Nos termos da jurisprudência do STJ, o entendimento firmado no Tema 1.199/STF aplica-se ao caso de ato de improbidade administrativa fundado no revogado art. 11, I, da Lei n. 8.429/1992, desde que não haja condenação com trânsito em julgado (STJ. AgInt no AREsp 2.380.545-SP, Rel.

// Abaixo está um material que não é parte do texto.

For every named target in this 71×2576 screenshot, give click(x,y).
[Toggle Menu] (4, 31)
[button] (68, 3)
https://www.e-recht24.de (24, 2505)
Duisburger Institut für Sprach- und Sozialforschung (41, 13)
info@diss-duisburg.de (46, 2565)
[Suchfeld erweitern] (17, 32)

Ministro Gurgel de Faria, Primeira Turma, por unanimidade, julgado em 6/2/2024 (info 800)).
Ademais, a Primeira Turma do Superior Tribunal de Justiça firmou compreensão no mesmo sentido do que tem feito o Supremo Tribunal Federal, estendendo a ratio decidendi do Tema 1.199/STF às demais hipóteses em que as alterações advindas da Lei 14.230/2021 resultam na atipicidade da conduta, ou seja, a revogação da tipificação aberta presente no caput do art. 11 e a revogação dos incisos I e II do mesmo dispositivo, sem a tipificação de uma das novas hipóteses constantes nos seus incisos.
Controvérsia.
No caso, discute-se se a conduta de utilizar aparelho de telefonia celular fornecido por Câmara Municipal para fins particulares e eleitorais consubstancia improbidade administrativa após a entrada em vigor da Lei n. 14.230/2021, uma vez que, apesar de tal conduta não estar prevista nos atuais incisos do art. 11 da LIA, ainda encontra-se prevista no art. 73, inciso I e § 7º, da Lei n. 9.504/1997 (Lei Eleitoral).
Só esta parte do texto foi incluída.